Тогда любовь инстинкта и любовь сердца сливаются воедино, встретившись в духе, и обращаются к Богу. Отсюда возникает необычайная интенсивность духовных чувствований и в то же время в человеке пробивается родник неисчерпаемой, неподдельной доброты. То и другое объясняется удвоением источника: духовность сердца не встречает противодействия в животности человека, напротив, она усиливается духовностью инстинкта; и доброте сердца нет надобности преодолевать трусливое и жадное себялюбие инстинкта, напротив, она усиливается его духовно осмысленной и облагороженной любовью. И вот, вся эта сосредоточенная сила духа, любви и доброты вливается в религиозность и питает ее собой.

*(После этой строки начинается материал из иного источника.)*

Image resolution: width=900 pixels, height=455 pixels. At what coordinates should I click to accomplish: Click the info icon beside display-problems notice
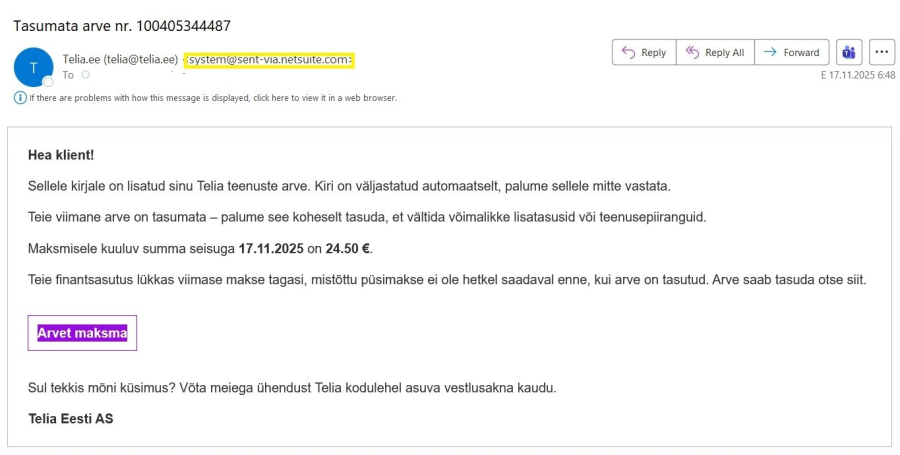20,98
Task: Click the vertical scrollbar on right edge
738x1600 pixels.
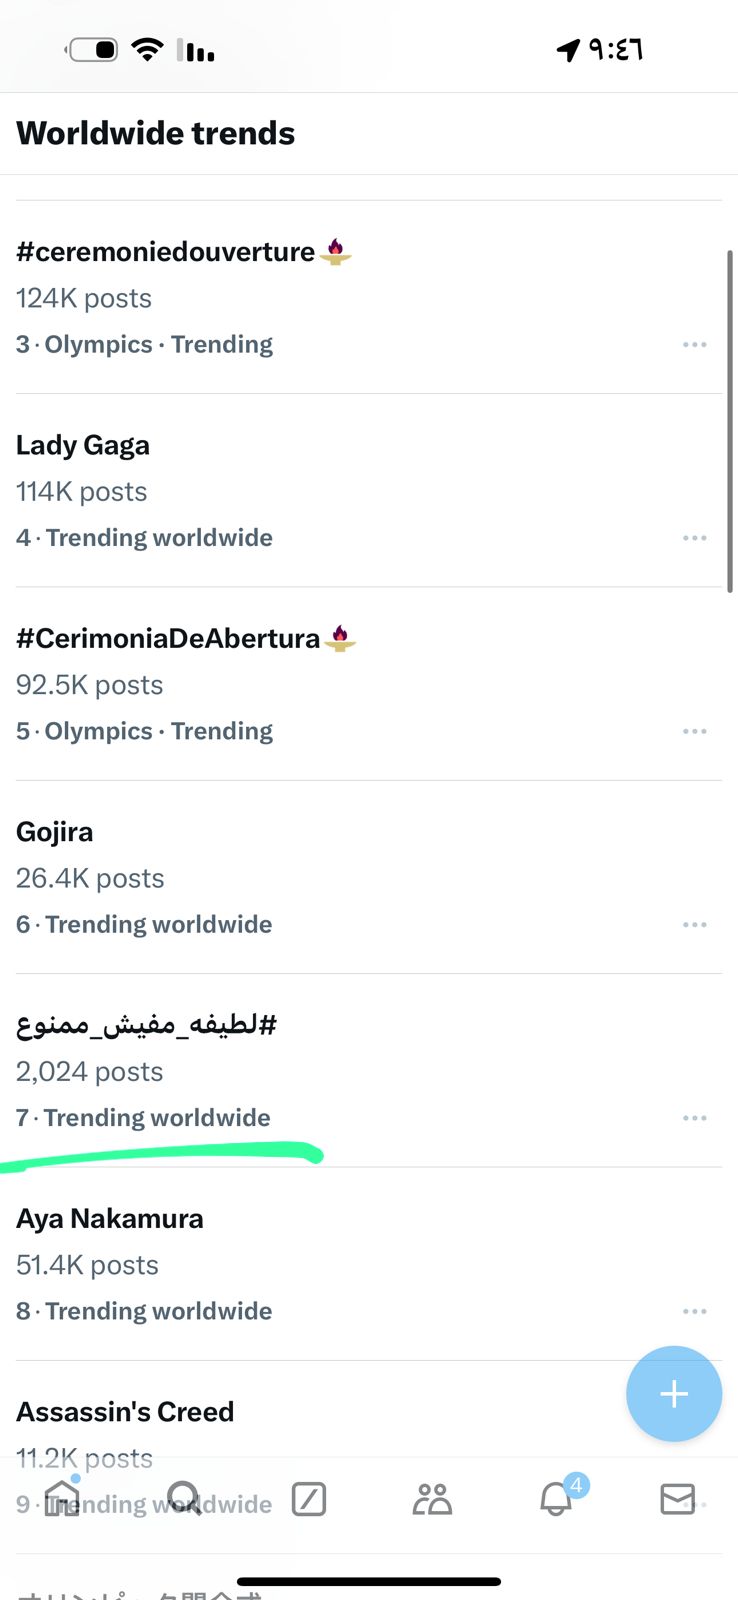Action: [730, 420]
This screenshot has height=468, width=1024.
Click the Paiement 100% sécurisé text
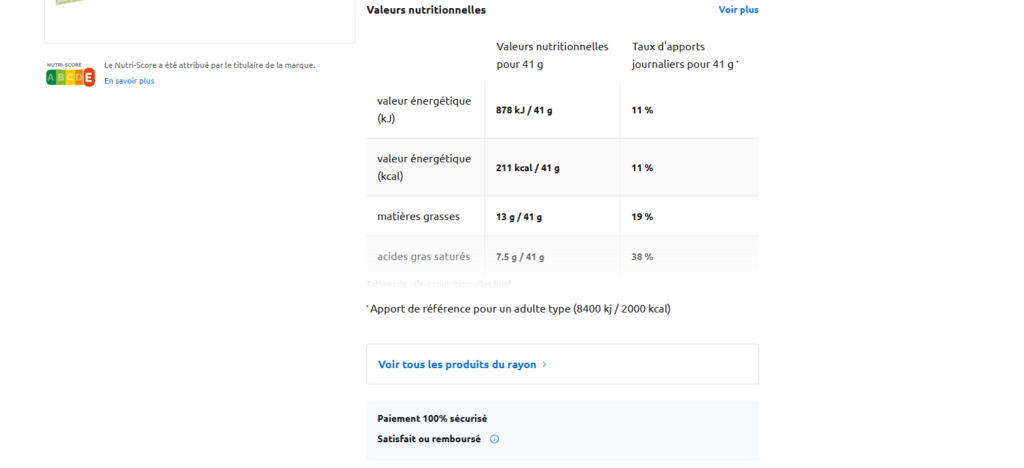click(432, 418)

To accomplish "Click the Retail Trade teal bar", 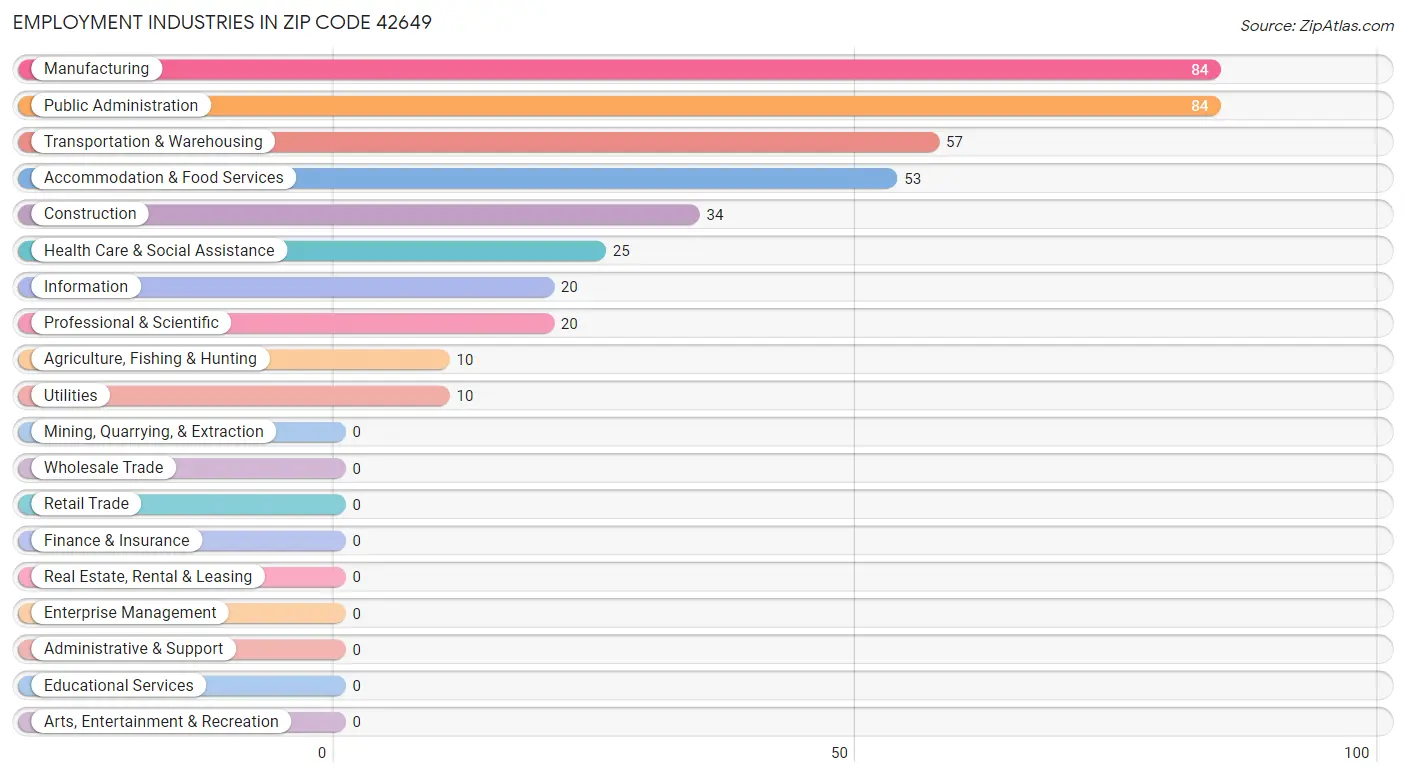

Это единение сердца с инстинктом облегчается особенно тем, что вопреки общераспространенному мнению, человеческий инстинкт способен к целому ряду духовных актов высокого и даже высшего значения. Сюда относятся: совесть, художественный вкус, правосознание, любовь к родине, национальное чувство и молитва. Правда, если эти акты сохраняют чисто инстинктивный характер, если они остаются изолированными в бессознательном, если духовность их не встречает сочувствия, содействия, осмысления, очищения и воспитания со стороны остальных духовных способностей человека, то они легко вырождаются и принимают мучительные или больные формы. Тогда совесть сводится к периодически пробуждающимся «угрызениям», которые могут не только отравить человеку жизнь, но и довести его до психического недуга.[179] Художественный вкус начинает смешивать выбор эстетически-совершенного с выбором «приятного-нравящегося» и вступает на путь уклонений и заблуждений.[180] Правосознание теряет свое верное направление (стремление к свободе, справедливости, добру и духу) и становится орудием животного самоутверждения.[181] Патриотизм извращается в какое-то «внеэтическое исступление»; национализм – в безвкусную и беспредметную гордыню и воинственный империализм.[182] А молитва принимает формы элементарного своекорыстного выпрашивания (а в некоторых религиях – прямо магического вымогательства) и притом – в деле самого пошлого быта.